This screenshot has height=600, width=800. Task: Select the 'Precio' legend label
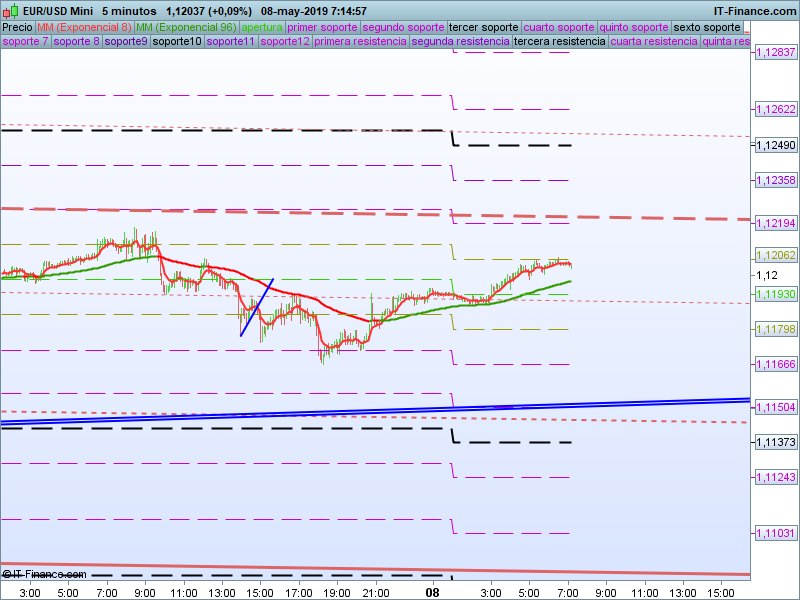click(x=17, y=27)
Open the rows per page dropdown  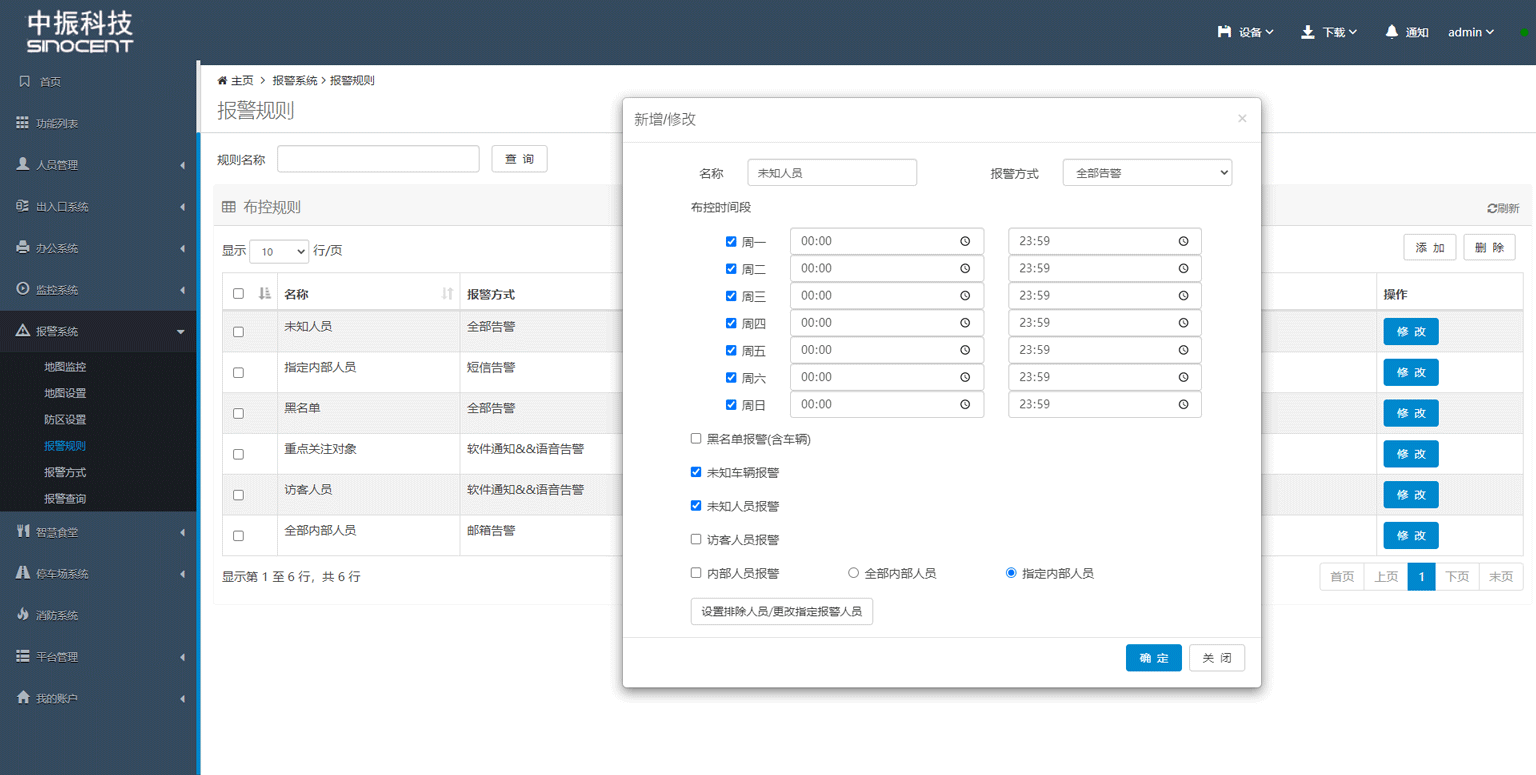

---------------

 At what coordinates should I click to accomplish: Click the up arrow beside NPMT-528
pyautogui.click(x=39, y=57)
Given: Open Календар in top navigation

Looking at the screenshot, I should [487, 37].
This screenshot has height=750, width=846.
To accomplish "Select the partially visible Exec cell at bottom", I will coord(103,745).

---------------

What the task requires:
Among the entries above, copy exactly the stretch from the line holding "This screenshot has height=600, width=800." through the line holding "Open the rows per page dropdown", leaving out any pictures.

Solution:
This screenshot has height=600, width=800. Task: Select the 'Precio' legend label
click(x=17, y=27)
Open the rows per page dropdown  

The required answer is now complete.